VOICEIndonesia.co, Jakarta – Serikat Buruh Migran Indonesia (SBMI) mengapresiasi komitmen Kementerian Perlindungan Pekerja Migran Indonesia (PPMI) untuk segera menyesuaikan kembali aturan terkait biaya penempatan di luar negeri pada tahun pertama era Kabinet Merah Putih.
“Semoga itu bukan sekadar janji manis. Para buruh migran siap mendukung Pak Menteri,” kata Sekretaris Jenderal Serikat Buruh Migran Indonesia (SBMI) Juwarih di Jakarta, Kamis (24/10/2024).
Dia menjelaskan bahwa secara umum para pekerja migran Indonesia siap mengeluarkan biaya penempatan sebagai bagian dari tanggung jawab bersama, namun tidak dengan biaya yang sangat mahal seperti saat ini.
Baca Juga: Menlu RI tekankan penguatan kerja sama pembinaan SDM dengan Malaysia
SBMI mengkonfirmasi pekerja migran Indonesia masih harus mengeluarkan biaya hingga lebih dari Rp90-100 juta untuk menanggung biaya penempatan dengan komponen di antaranya seperti visa kerja, jasa agensi perekrutan, pelatihan kerja, sertifikasi, asuransi pemulangan, asuransi kecelakaan kerja, hingga transportasi.
Padahal sebagaimana diatur dalam Pasal 30 Ayat 1 Undang-Undang Nomor 18 Tahun 2017 menyebutkan para pekerja migran Indonesia tidak boleh dibebankan biaya penempatan.

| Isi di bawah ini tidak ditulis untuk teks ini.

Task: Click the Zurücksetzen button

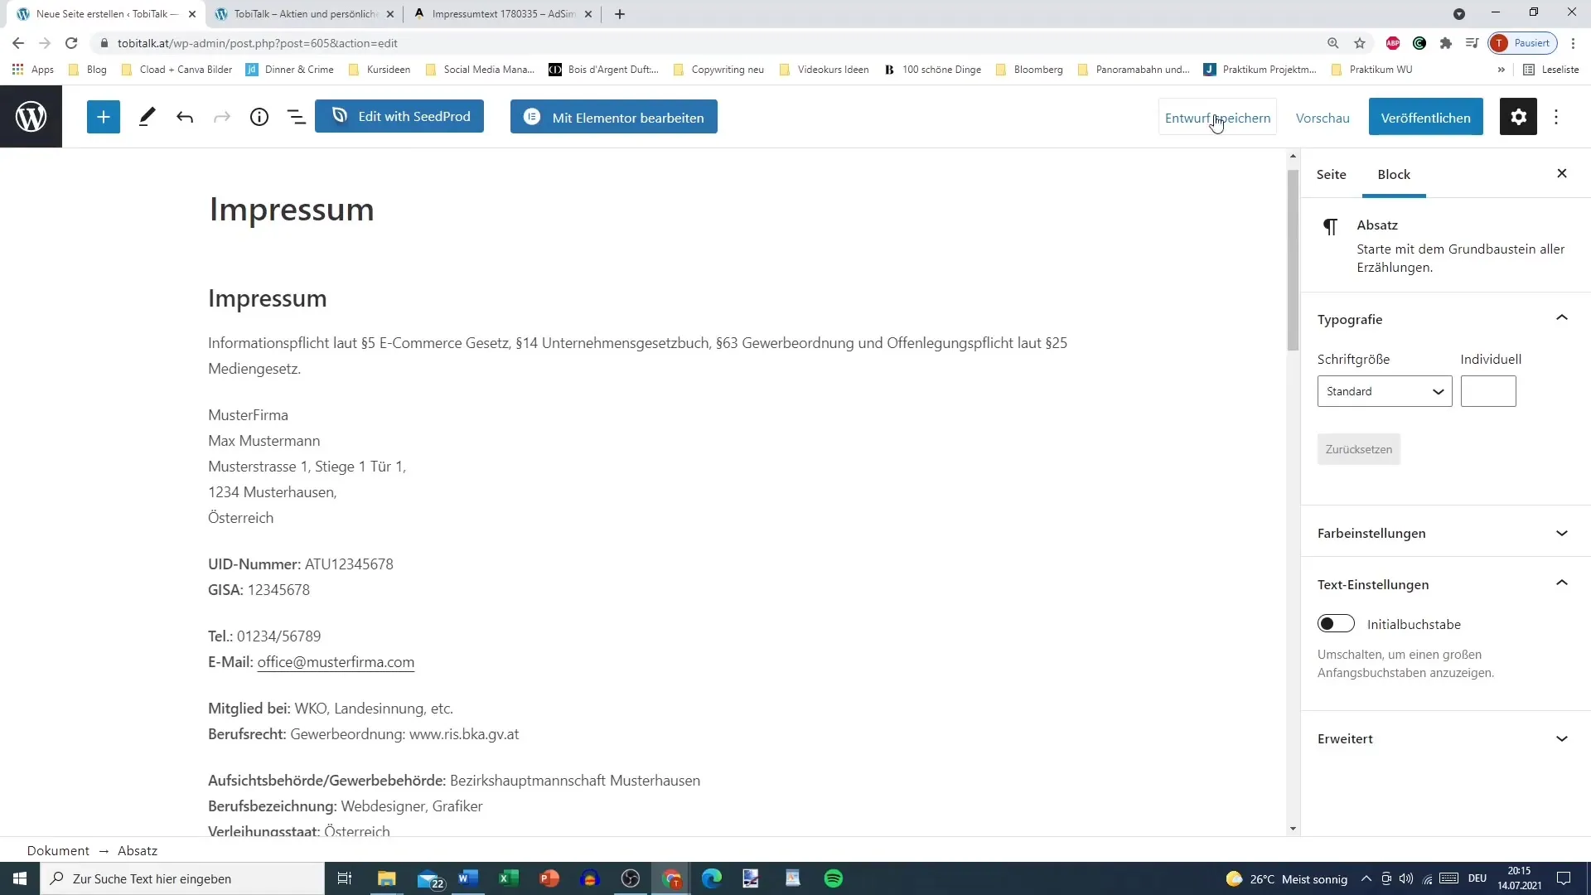Action: click(1358, 449)
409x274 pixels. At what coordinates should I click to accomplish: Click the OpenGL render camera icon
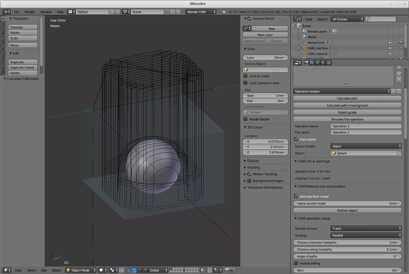click(x=226, y=270)
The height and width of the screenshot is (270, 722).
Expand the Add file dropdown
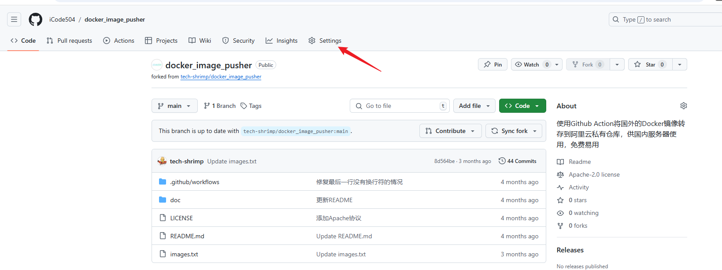474,106
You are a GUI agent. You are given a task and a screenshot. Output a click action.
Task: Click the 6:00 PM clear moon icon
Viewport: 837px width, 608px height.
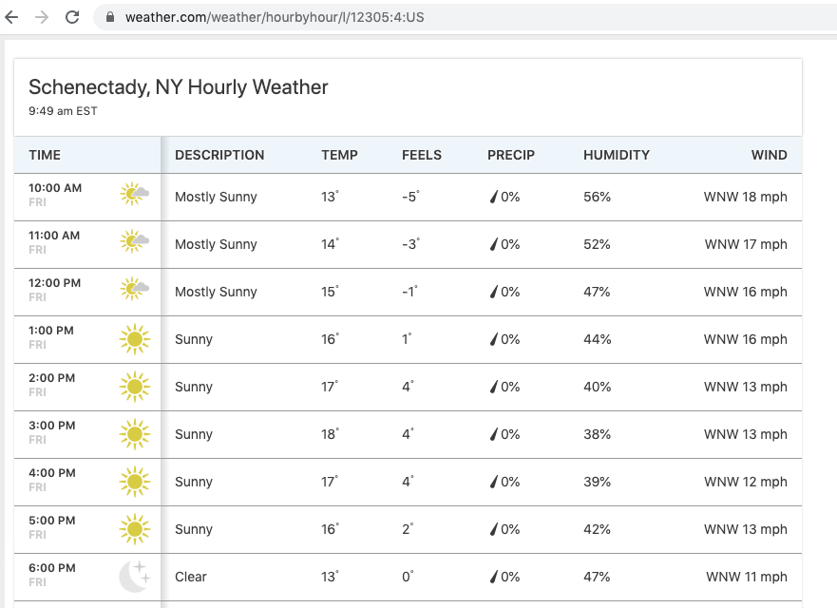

Namun, ia mengungkapkan bahwa pihaknya memahami kondisi di lapangan yang mana pekerja migran Indonesia masih didominasi sektor nonformal sehingga keputusan yang diambil juga menyesuaikan prinsip ekonomi (supply-demand).
Baca Juga: Polda Aceh tetapkan delapan DPO penyelundupan imigran Rohingya
Sehingga pada Ayat 2 Pasal 30 Undang-Undang Nomor 18 Tahun 2017 memberi kewenangan Kepala Badan Perlindungan Pekerja Migran Indonesia (BP2MI) untuk melakukan penyesuaian.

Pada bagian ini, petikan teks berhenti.